» **Document**:
= = =

Artikel 3 Maatstaf van heffing

  • 1. De rioolheffing kleinverbruik wordt geheven per eigendom.

  • 2. De rioolheffing grootverbruikwordt geheven naar het aantal kubieke meters afvalwater dat vanuit het eigendom wordt afgevoerd.

  • 3. Het aantal kubieke meters afvalwater wordt gesteld op het aantal kubieke meters water dat in de laatste in het belastingjaar afgesloten verbruiksperiode naar het eigendom is toegevoerd of is opgepompt. Ingeval de verbruiksperiode niet gelijk is aan een periode van twaalf maanden, wordt de hoeveelheid water door herleiding naar tijdsgelang bepaald op een hoeveelheid behorende bij een periode van twaalf maanden. Bij die herleiding wordt een gedeelte van een kalendermaand voor een volle maand gerekend.

  • 4. Indien het gebruik van een eigendom door de belastingplichtige in de loop van het belastingjaar is aangevangen of beëindigd, wordt in afwijking van het derde lid het aantal kubieke meters afvalwater gesteld op het aantal kubieke meters water dat in de laatste in het belastingjaar afgesloten verbruiksperiode die betrekking heeft op het gebruik door de belastingplichtige, naar het eigendom is toegevoerd of is opgepompt. De hoeveelheid water wordt, na toepassing van de tweede en derde volzin van het derde lid, door herleiding naar tijdsgelang bepaald op een hoeveelheid behorende bij een periode die gelijk is aan de periode gedurende welke de belastingplichtige in het belastingjaar het gebruik heeft van het eigendom. Bij die herleiding worden gedeelten van een kalendermaand buiten aanmerking gelaten.

= = =

» **Regels**:

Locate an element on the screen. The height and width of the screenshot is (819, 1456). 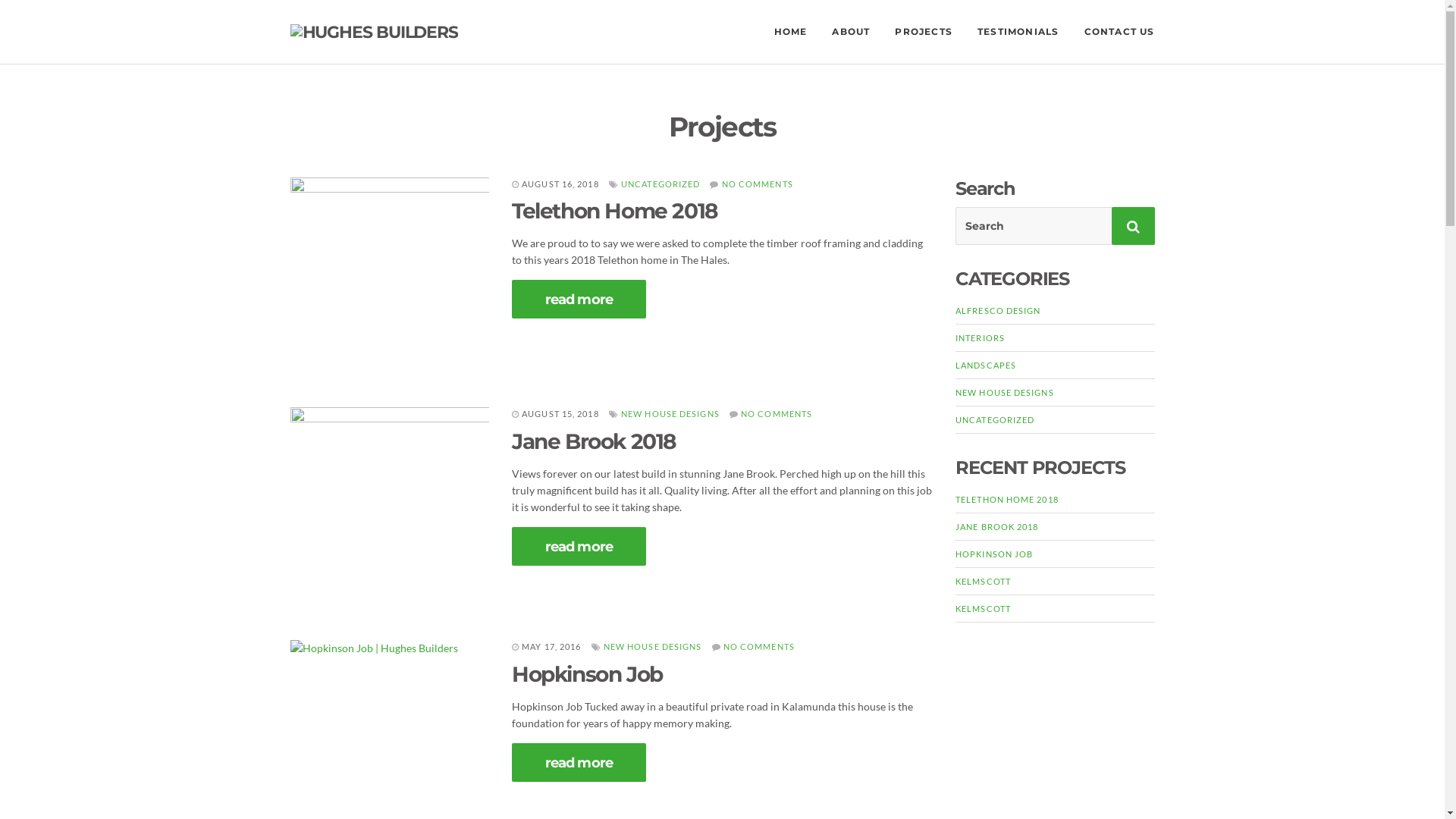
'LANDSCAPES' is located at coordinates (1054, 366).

= = =

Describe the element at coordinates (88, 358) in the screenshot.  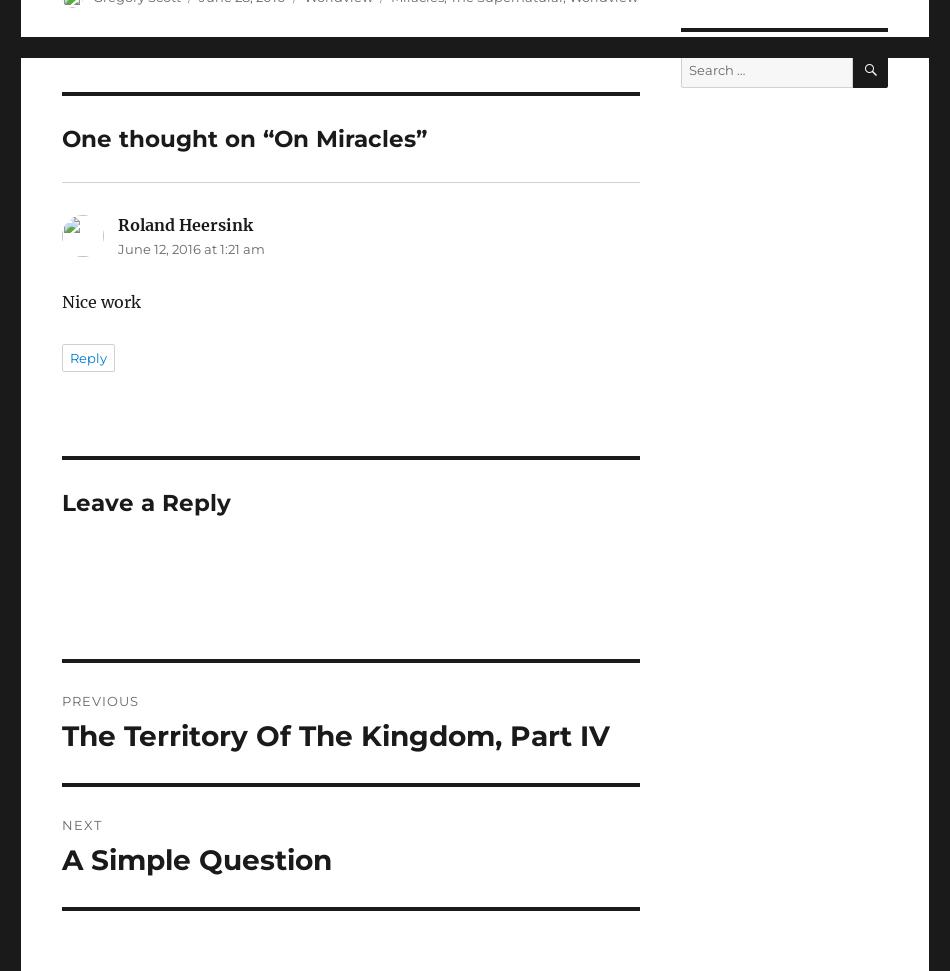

= = =

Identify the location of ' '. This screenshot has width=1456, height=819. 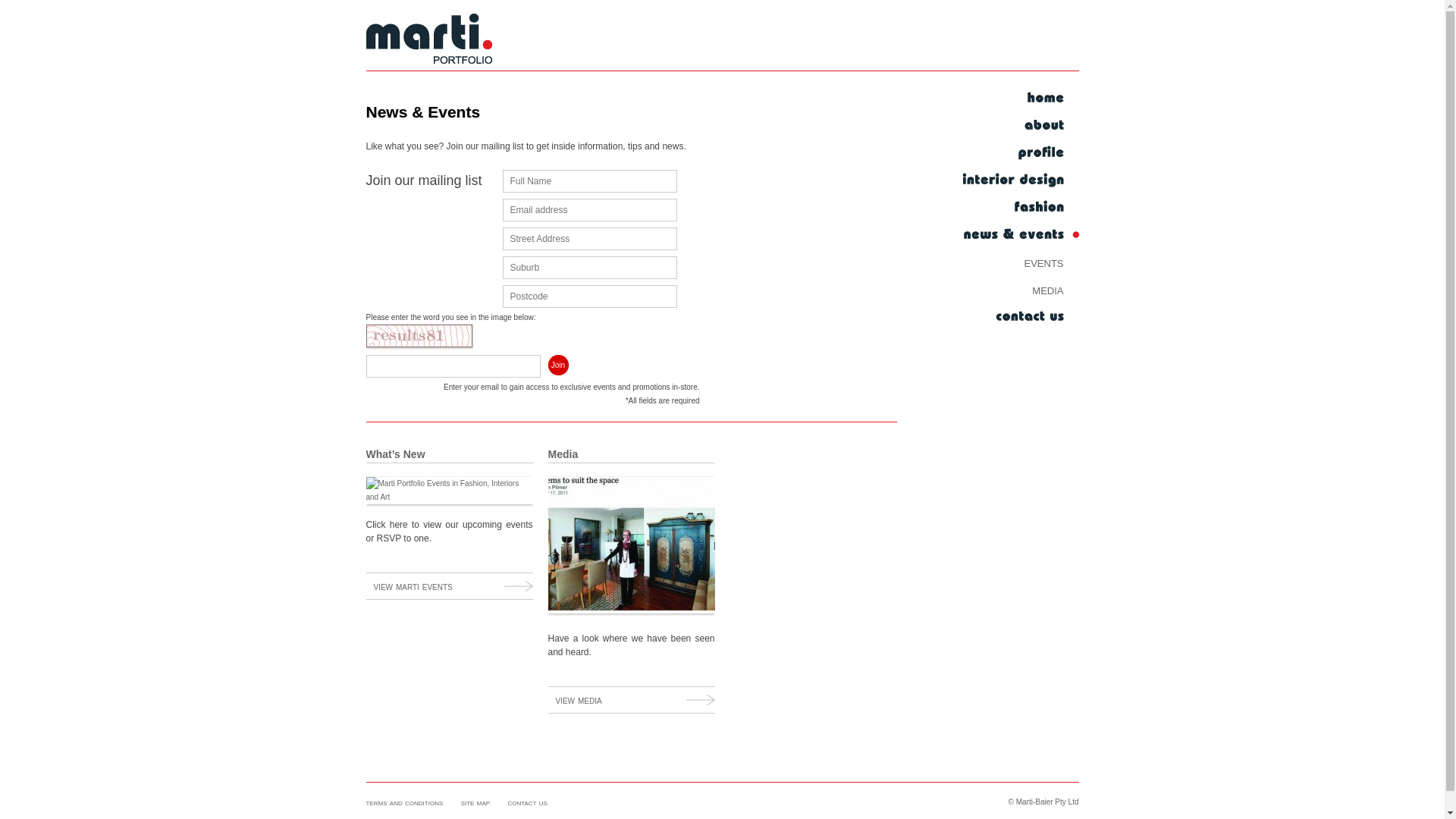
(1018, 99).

= = =

» **Te doen**:
a – Beantwoord over het artikel over de rioolheffing:
(i) Waarnaar wordt de rioolheffing kleinverbruik geheven?
(ii) Hoe telt een gedeelte van een kalendermaand bij de herleiding volgens het derde lid?
(iii) Wat gebeurt er volgens het vierde lid bij de herleiding met gedeelten van een kalendermaand?
b – Schrijf een vervolg op het artikel over de rioolheffing, aansluitend op het laatste lid.
Deze regels hebben hier niets mee te maken.

» **Uitwerkingen**:
a –
(i) Per eigendom.
(ii) Als een volle maand.
(iii) Die worden buiten aanmerking gelaten.

b –
  • 5. Indien gedurende het belastingjaar geen verbruiksperiode die betrekking heeft op het gebruik door de belastingplichtige is afgesloten, wordt de hoeveelheid afvalwater met toepassing van het derde of vierde lid bepaald op het aantal kubieke meters water dat in de eerste na afloop van het belastingjaar afgesloten verbruiksperiode naar het eigendom is toegevoerd of is opgepompt .

  • 6. Ingeval gebruik wordt gemaakt van een pompinstallatie moet die pompinstallatie zijn voorzien van een:

    • a.

      watermeter, waarvan de hoeveelheid opgepompt water kan worden afgelezen,

      of

    • b.

      bedrijfsurenteller, waarvan het aantal uren dat een pompinstallatie met vaste capaciteit in bedrijf is geweest kan worden afgelezen.

      De eerste volzin is niet van toepassing indien vaststelling van de hoeveelheid opgepompt water geschiedt op grond van enige andere wettelijke bepaling.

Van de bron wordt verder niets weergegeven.